(Go back and read Parts 1 - 3 to get caught up, then read Part 4. Or not.)
Saturday, August 31, continued:
10:00 a.m.: We’re in our little home studio, the “Prickly Brick,” aptly named since it’s made of brick and there are several prickly pear cacti outside, not to mention that I can get quite prickly during recording sessions. But this one’s going smoothly. Chuck asks me to strum a few bars so he can get a feel for the tempo. Then, using a computer, a piano keyboard, and a software program called Logic that turns his keyboard into a multi-instrument recording studio, he lays down a drum track. Next, he puts a microphone in front of me, hands me the headphones, and I record the guitar part while listening to the drums. We listen. Not too bad, but it could be better. We delete it and try again (and again). The third time it seems to work, so we keep it. Then I record a vocal track over the guitar and drums (still listening through headphones). The headphones help me to hear everything, but, more importantly, they make me feel like I’m starring in an episode of “Behind the Music.” After the vocal track is done, Chuck adds a light electric piano track. It’s a nice touch. He also tries adding bass and tambourine (using the keyboard again), but we decide to keep it simple, even deleting the drums. We end up with a spare but earnest recording with just three tracks: guitar, voice, and piano.
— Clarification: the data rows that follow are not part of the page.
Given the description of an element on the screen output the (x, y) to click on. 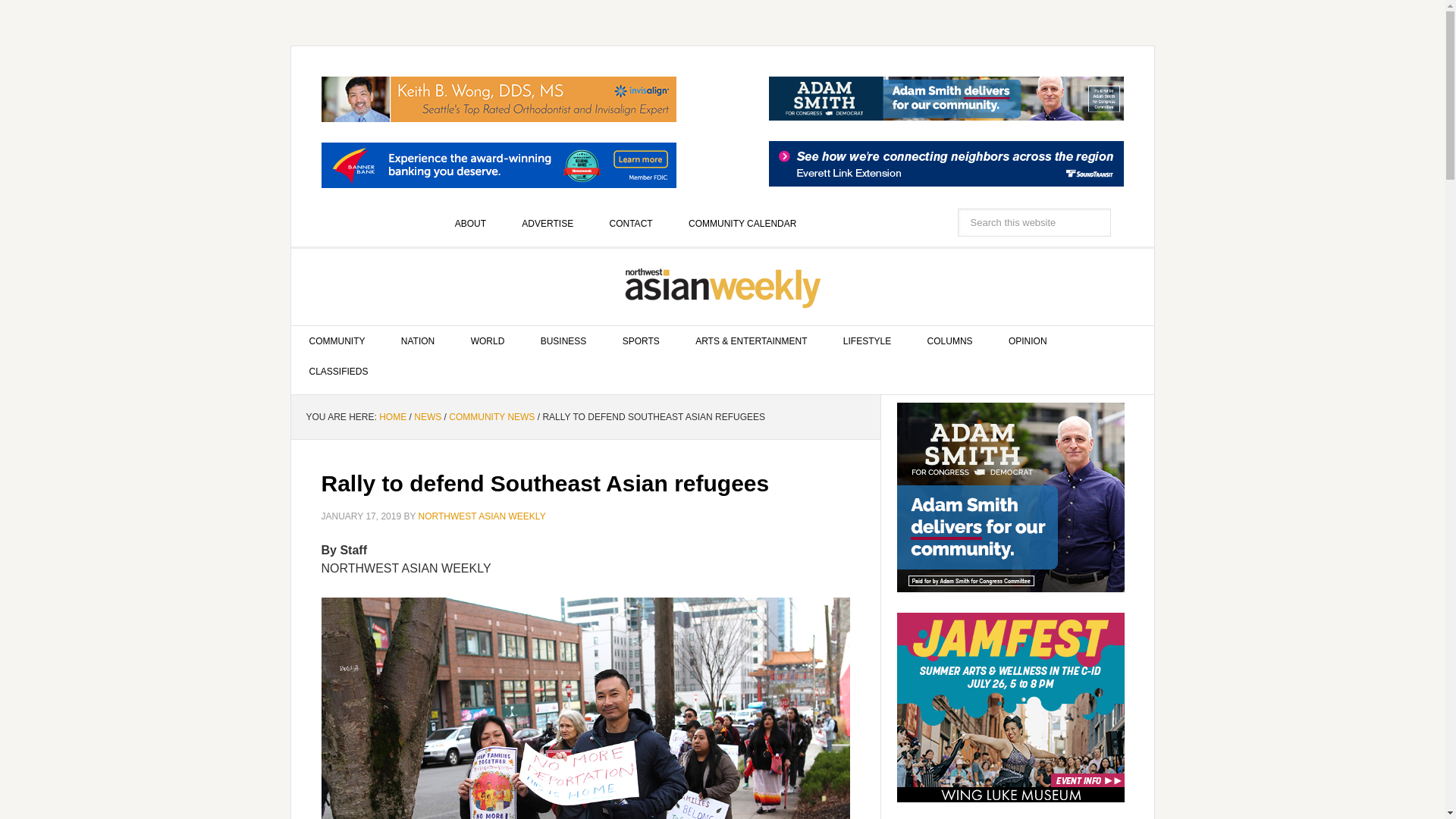
LIFESTYLE (866, 340)
NATION (417, 340)
ADVERTISE (547, 223)
HOME (392, 416)
ABOUT (469, 223)
WORLD (487, 340)
SPORTS (641, 340)
CLASSIFIEDS (339, 371)
OPINION (1027, 340)
NEWS (427, 416)
COMMUNITY CALENDAR (741, 223)
CONTACT (631, 223)
COMMUNITY (337, 340)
After all, this is for a cat shelter contest, not a Grammy!
Sunday, September 1: I wake early, go to the studio, and discover that Chuck’s already turned everything on. I listen to the song once, knowing that the day after recording I usually wonder what I was thinking, delete everything, and start over. But this time (maybe because the stakes aren’t that high) I decide that it’s pretty cool as is. I wonder about a few of the lyrics and I hear a few chords that may be out of tune, but we’re busy today so we decide we’ll tweak things tomorrow.
Monday, September 2: I go for a walk at sunrise, shower, and then face the music, literally. I listen again, and yesterday's instincts were right. A word or two should be changed, which means re-recording the vocal track, and the guitar part needs work. Chuck gets the studio ready while I warm up my fingers.
I re-do the guitar part from start to finish in one take (which never happens) and now it’s on to the vocal. I sing it through three times for practice. Although it’s still morning, I feel ready. I record the vocal track once, and I manage to get through it without any major bloopers. We listen all the way through, and I don’t think I want to mess with it. After all, I’ve heard worse on American Idol (during the early part of the season). I’m satisfied that I gave it my best shot.
Chuck mixes the song so that the tracks are balanced. I now have the finished song, “My Name is Romeo,” on a flash drive. Amazing!
There’s one more step: I need to copyright it, just in case. After stealing my ideas from John Denver, Mark Knopfler, Taylor Swift, Bob Dylan, Robert Frost, and some guy named William, I sure don’t want Justin Bieber to get ahold of it.
September 2: I log on to the U.S. Copyright Office website and upload the song (and then submit it to the contest). So, Justin Bieber, if you’re reading this, you’re out of luck. You can’t steal my song.
On second thought, Justin – please steal my song! Knowing that someone else wants to sing it would be all the prize I need. But if you get nominated for a Grammy, I'm going straight to the tabloids!
September 15: Still not satisfied, I just spent four hours in the studio. I added harmony, strings, and some other strange sounds to the song. I hope you like it.
You can hear and download the song by clicking on the Music link on our menu.
The contest deadline isn’t until October 1, and winners will be notified on October 14, so I have a long wait ahead of me. But regardless of the outcome, this has been a fun challenge, and an interesting “tail” to tell.